My working guess is 1.33*BB.

Thanks.

IsaacW
11-15-2004, 04:10 PM
First you'd need to estimate the probability that a particular pot is killed, let's denote that P(kill).

Assuming that the bets double when the pot is killed and that a particular hand being killed does not affect the probability that the next hand will kill, then the average big bet size (in terms of the normal big bet size BB) is:

BB*(1 - P(kill)) + 2*BB*P(kill)

The second assumption is a bit tenuous, because in some kill games the kill is based on the size of the pot, and obviously the pots are more likely to be over the kill amount if the bets are double-sized. If the kill game was the type that killed after the same person won two pots in a row, then I imagine the second assumption would be OK.

jar
11-17-2004, 07:17 PM
[ QUOTE ]

BB*(1 - P(kill)) + 2*BB*P(kill)


[/ QUOTE ]
Wouldn't this be clearer written as
BB + BB*P(kill)?

If the rule is 2 hands in a row is a kill, P(kill) is 1/n in an n handed game, if you assume that all players are equally likely to win a hand.
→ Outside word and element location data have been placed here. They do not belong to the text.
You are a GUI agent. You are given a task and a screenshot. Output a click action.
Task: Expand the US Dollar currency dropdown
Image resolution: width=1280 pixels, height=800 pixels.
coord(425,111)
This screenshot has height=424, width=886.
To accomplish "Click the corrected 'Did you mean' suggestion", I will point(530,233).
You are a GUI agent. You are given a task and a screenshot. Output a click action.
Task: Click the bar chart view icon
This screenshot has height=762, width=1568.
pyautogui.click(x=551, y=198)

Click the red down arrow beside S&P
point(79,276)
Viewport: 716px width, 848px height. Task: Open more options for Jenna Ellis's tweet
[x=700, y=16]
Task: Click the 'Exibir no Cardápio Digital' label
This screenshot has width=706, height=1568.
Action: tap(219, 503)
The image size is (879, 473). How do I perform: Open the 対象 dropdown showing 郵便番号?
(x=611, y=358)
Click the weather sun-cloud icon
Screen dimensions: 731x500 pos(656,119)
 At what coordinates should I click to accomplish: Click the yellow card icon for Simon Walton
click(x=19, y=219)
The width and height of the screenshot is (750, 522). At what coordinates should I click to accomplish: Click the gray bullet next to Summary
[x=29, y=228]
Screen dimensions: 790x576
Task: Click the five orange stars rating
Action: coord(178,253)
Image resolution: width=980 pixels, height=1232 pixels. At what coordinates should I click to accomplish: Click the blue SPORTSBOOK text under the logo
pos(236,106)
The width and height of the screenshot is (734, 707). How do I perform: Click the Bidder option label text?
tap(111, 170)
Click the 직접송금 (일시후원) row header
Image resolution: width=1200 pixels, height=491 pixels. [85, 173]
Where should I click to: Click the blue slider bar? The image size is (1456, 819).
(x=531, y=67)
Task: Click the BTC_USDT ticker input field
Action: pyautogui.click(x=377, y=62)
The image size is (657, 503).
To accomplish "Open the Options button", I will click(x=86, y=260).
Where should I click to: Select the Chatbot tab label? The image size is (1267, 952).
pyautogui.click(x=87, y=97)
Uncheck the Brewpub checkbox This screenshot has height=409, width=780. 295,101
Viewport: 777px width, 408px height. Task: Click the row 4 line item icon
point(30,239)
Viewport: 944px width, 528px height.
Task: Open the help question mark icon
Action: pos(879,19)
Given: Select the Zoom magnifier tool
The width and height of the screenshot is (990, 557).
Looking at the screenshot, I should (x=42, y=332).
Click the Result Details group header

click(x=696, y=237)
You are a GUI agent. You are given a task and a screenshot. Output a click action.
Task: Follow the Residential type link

How close that is to true depends greatly on the players in a game. I'd guess the probability is higher than 1/n in a game with some loose players and some tight players. The loose players are much more likely to win consecutive hands, since they play more hands.

IsaacW
11-18-2004, 03:58 PM
You are right, I never said I was any good at simplifying... the algebra is what gets me, rarely the complex stuff /images/graemlins/grin.gif

I think empirical evidence would be the way to go for estimating P(kill). Of course, SSTS would be a problem...

IsaacW
11-23-2004, 04:43 PM
You could write it even more simply as BB*(1 + P(kill)). Only took me a week!